EXTRACTED TEXT:
------------------------------

Sunday afternoon I was standing in a checkout line and the cashier asked if I had to go to work the next day. I said, "Yeah." And AnnaBeth was scandalized, since I wasn't actually going to work that she knew of. Because, you know, mostly we just watch television and eat junk food all day.
Anyway, when I've managed to rouse myself from my leisure life this week, another skirt appeared for Thalia:
Ottobre 5/2009 #12 "Very Twirly" skirt, version B, in heavy satin. We shortened it about 8 cm. And I don't think she's planning to wear it with those socks:
By the way, the directions say to reach through the opening you left in the side seam of the lining in order to turn the whole thing inside out so you can pin the lining to the shell and sew them together to make it "bubble" -- just so you know, you really need to do it that way. If you try to just flip the pieces together, sew it up, then turn it through the opening you'll end up with a topological wonder, somewhat like a sewn version of a Klein bottle.
Also, I thought it was sort of odd that you pleat the lining. But it came out reasonably well. Even the zipper was acceptable, if you don't mind that the yoke-seam match-up slipped.

------------------------------

(Stored records)
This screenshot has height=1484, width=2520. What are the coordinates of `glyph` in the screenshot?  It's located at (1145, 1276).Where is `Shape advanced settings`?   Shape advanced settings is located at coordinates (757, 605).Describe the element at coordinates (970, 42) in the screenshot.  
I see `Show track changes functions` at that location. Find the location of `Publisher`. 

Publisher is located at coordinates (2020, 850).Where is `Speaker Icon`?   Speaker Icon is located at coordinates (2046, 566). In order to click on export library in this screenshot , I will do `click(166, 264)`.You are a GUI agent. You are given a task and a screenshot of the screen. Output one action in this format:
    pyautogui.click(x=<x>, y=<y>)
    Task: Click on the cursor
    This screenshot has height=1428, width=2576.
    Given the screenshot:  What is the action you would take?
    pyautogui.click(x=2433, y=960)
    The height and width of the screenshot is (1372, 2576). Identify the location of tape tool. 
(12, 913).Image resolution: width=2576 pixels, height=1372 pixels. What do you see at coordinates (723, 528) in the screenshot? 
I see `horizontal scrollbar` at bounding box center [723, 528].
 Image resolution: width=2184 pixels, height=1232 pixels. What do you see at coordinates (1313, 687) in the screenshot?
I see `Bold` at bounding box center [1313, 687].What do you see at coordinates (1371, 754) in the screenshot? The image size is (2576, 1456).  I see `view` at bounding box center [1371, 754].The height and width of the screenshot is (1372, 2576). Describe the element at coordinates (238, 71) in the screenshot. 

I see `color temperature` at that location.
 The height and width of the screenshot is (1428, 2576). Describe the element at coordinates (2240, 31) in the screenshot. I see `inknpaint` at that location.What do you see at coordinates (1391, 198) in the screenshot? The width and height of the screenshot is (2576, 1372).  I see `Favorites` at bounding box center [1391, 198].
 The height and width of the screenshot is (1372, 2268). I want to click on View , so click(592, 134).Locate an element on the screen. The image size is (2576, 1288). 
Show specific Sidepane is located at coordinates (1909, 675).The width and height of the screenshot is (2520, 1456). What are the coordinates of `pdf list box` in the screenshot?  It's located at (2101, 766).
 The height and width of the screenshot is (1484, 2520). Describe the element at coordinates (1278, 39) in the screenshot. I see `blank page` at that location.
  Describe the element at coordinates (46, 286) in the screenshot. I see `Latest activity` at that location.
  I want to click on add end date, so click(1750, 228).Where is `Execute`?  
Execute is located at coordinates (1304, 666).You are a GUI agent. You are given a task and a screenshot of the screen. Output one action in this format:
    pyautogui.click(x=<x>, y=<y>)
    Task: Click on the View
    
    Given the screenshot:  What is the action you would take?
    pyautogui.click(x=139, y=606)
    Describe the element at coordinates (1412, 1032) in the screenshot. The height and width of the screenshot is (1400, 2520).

------------------------------

ACTIVITY LIST:
- a) Decide whether each of the following statements agrees with the post about sewing the skirt, answering yes or no for each and quoting the deciding words exactly: (i) The skirt was shortened by about 8 cm. (ii) The zipper turned out badly. (iii) The cashier asked whether the writer had to work that same day.
- b) Pick up the post about sewing the twirly skirt after its last sentence and carry it further.

RESPONSES PER TASK:
- a)
(i) Yes: "We shortened it about 8 cm."
(ii) No: "Even the zipper was acceptable"
(iii) No: "the cashier asked if I had to go to work the next day"

- b)
I know there's some slick little trick to getting that to match up perfectly, but I can't remember what it is. Maybe next time ... which will be in a couple of days when I start AnnaBeth's Christmas outfit.
In the meantime, it's time to mix up some more homemade rat food:
It doesn't have the tofu or blackstrap molasses at this point. Or the millet, which has disappeared from the cupboard.
Speaking of tofu, the checkout cashier for that shopping trip tried the conversational gambit of asking if I'd tried that brand of tofu before (Nasoya), since she thought it was a really good brand and really enjoyed it. I just said, "No," because I wasn't sure how she'd take it if I said, "Actually, I'm buying it as rat food."
I seem to be struggling with making small talk with clerks this week. Maybe I should pretend to talk on a cell phone while I'm checking out, and save us all the bother of trying to say coherent things to each other.